ゲーム・2

 前半7分代。

 

 12対16。


 チーム・リタが負けている。

 

 前半が8分を経過したところで、プタラがホイッスルを鳴らす。


「チェンジ!」


 チーム・リタは、【ライアン、エレナ、雄大】が下がった。


 ビンとリタは残ったままだ。代わりに【小松、ディエゴ、ジェフ】が入った。


 チーム・キマイラは、バヤハとタクノを残し、【カル、ザヤ、スムル】がコートに入った。

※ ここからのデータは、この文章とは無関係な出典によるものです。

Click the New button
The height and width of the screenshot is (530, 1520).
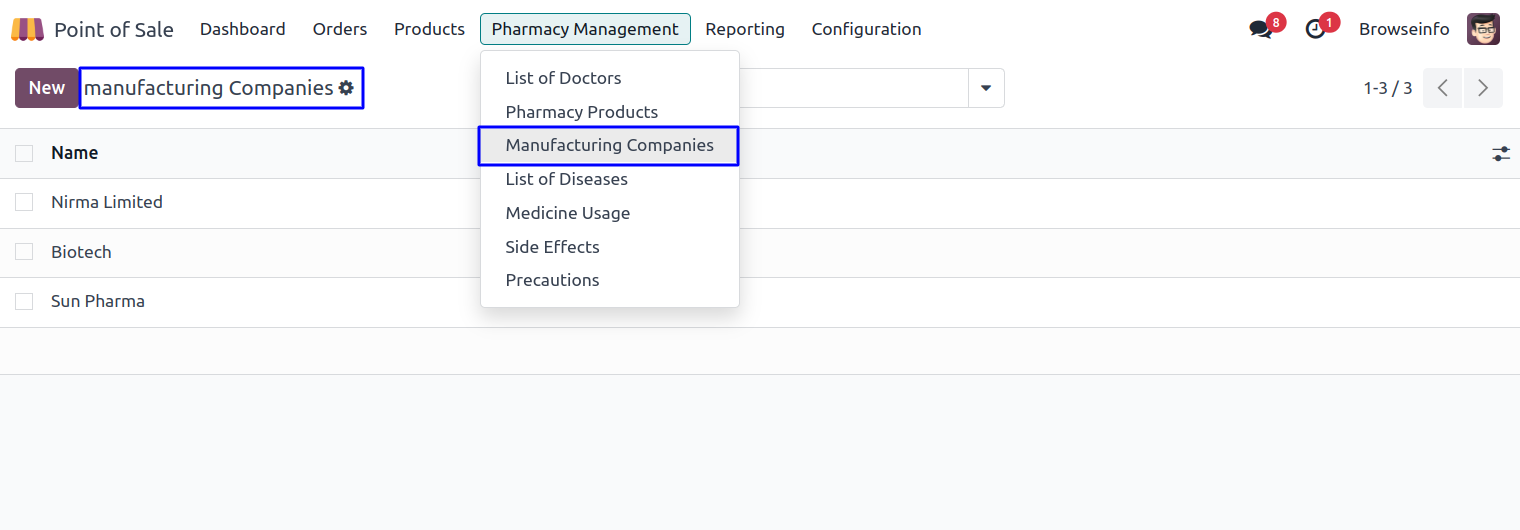46,88
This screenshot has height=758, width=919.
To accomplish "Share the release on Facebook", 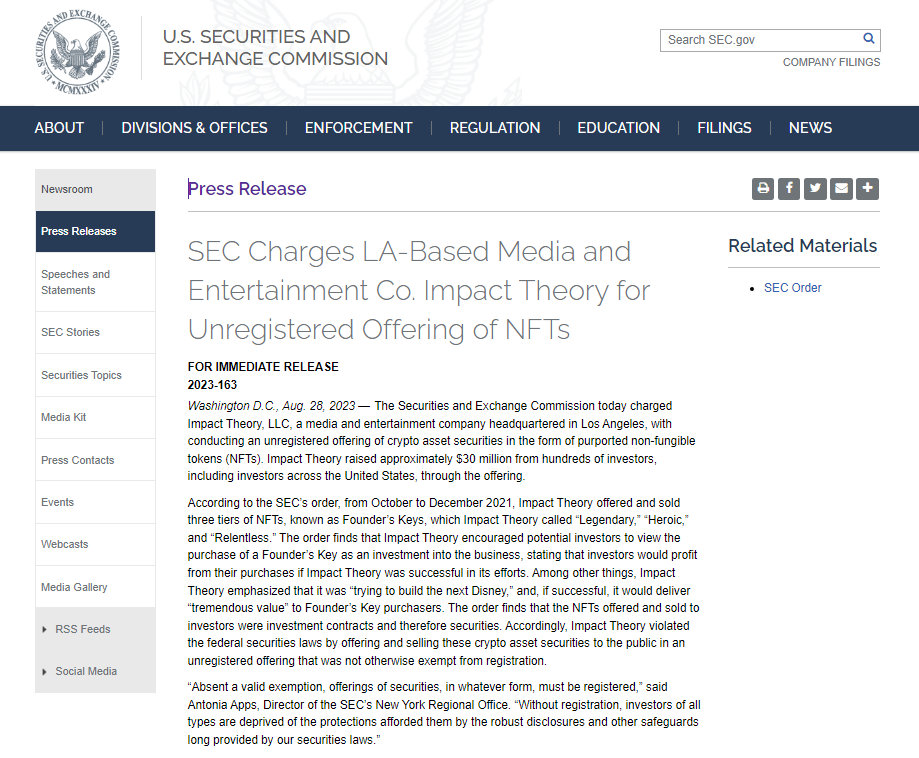I will [789, 188].
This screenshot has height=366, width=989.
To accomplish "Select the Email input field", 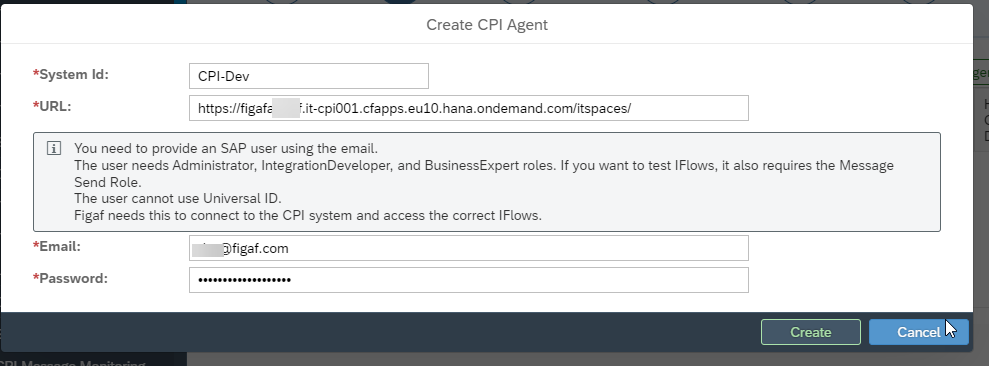I will (469, 248).
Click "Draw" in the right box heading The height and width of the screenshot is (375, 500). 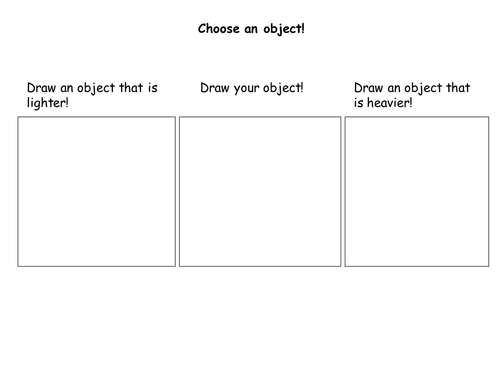(368, 88)
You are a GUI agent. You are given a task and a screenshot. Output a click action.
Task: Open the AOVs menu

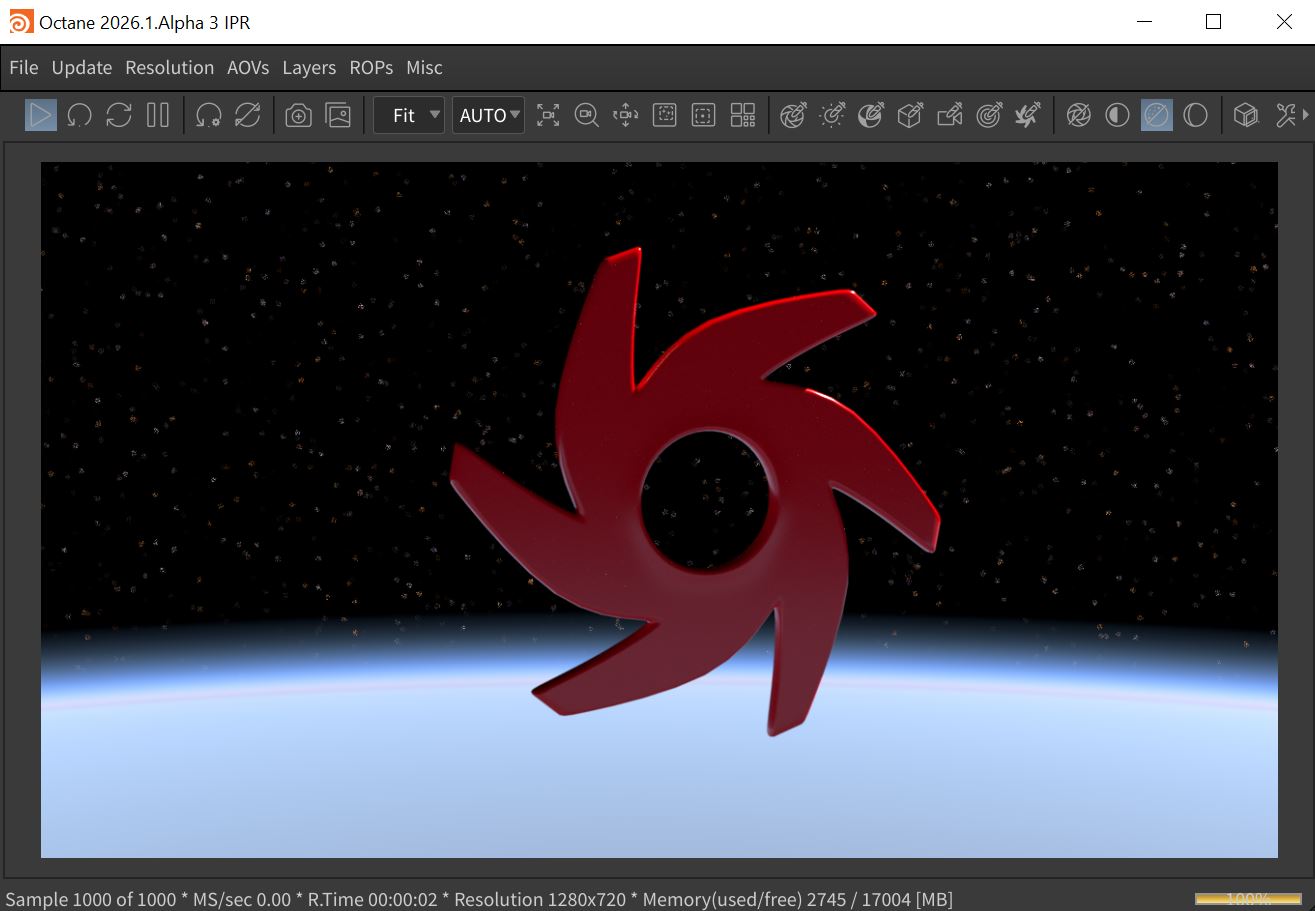(248, 68)
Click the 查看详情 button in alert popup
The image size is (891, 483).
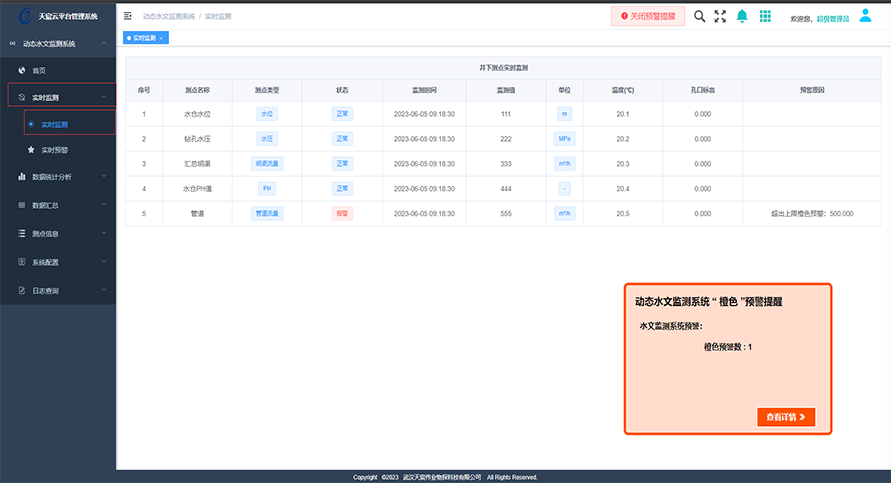tap(786, 417)
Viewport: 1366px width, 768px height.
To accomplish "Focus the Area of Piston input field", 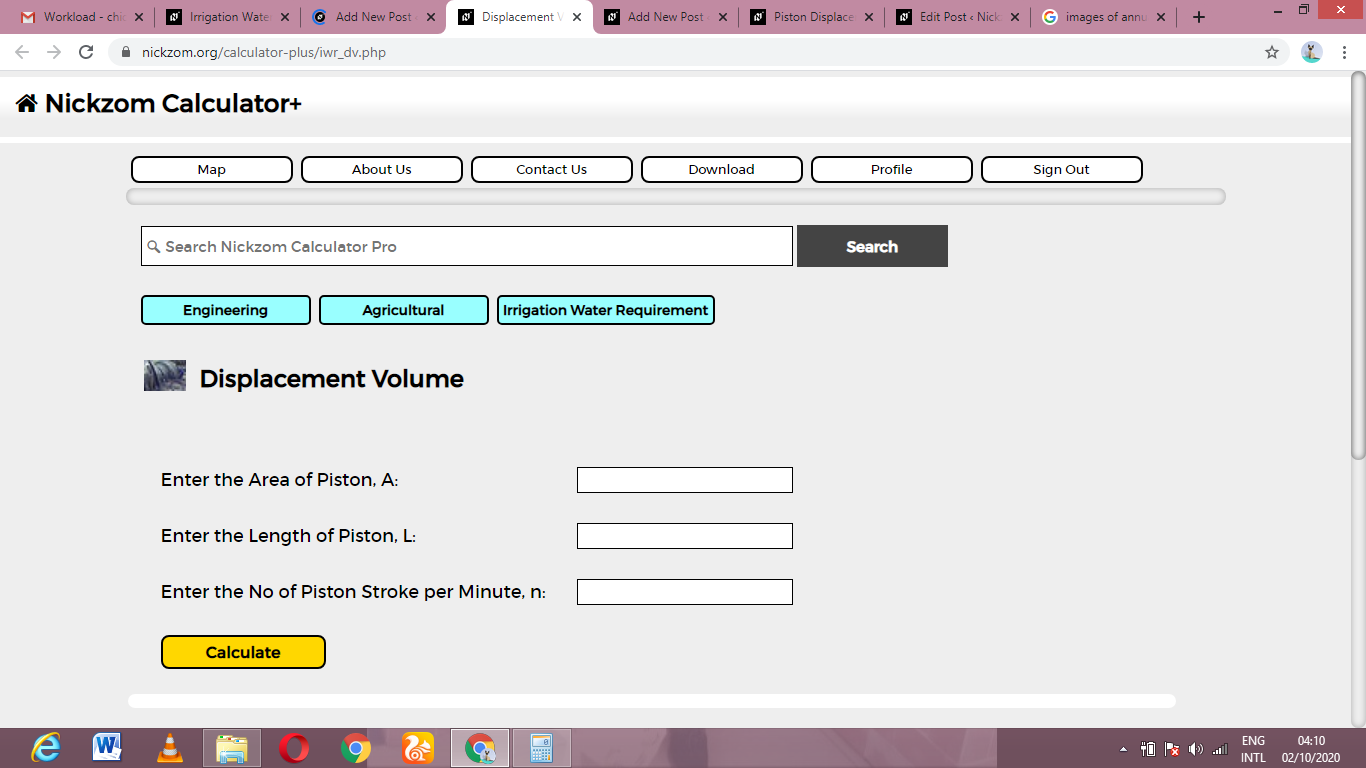I will (x=685, y=480).
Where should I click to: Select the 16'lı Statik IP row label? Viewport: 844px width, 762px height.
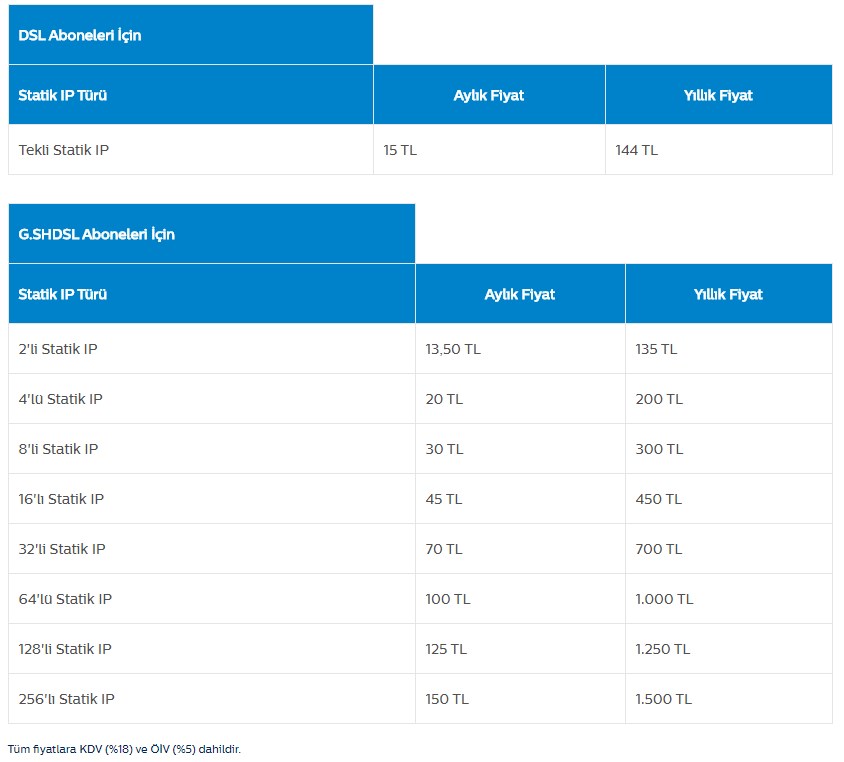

 このチェンジ制ルールは、チームキマイラが決めたオリジナルのルールだ。


 この公園にはバスケ経験者、未経験者、初心者、上級者、色々な経験値の人間が集まっている。


 なるべく全員がゲームを楽しめるように強制的な途中交代を取り入れたらしい。


 未経験者・初心者にはハンデがある。通常の2点ゴールが3点、3点ゴールが4点に変わるのだ。


 スムルが「行くぜ」と不敵に笑った。


(一体どんなプレイをするのだろう…)


 雄大には興味があった。


 プタラが「再開!」と、ホイッスルを鳴らした。


────────────────────


 「あ…」


 味方のカルに貰ったパスを弾いて、受け損ねるスムル。


「何やってんだよ!」


「何回ヘマすんだ! お前にはもうボールは回さん!」


 バヤハとタクノに怒鳴られ、しゅんとするスムル。


「なんか意外というか⋯思ってたのと違うな⋯⋯」


 コート外の雄大が感想を言った。


 横のライアンが「ああ、だな……」と同調する。


 遅いドリブル。ゴールに届かないシュート。


 スムルは、めちゃくちゃ下手だった。


 それでも結局、チーム・キマイラが【40対32】のスコアで勝利した。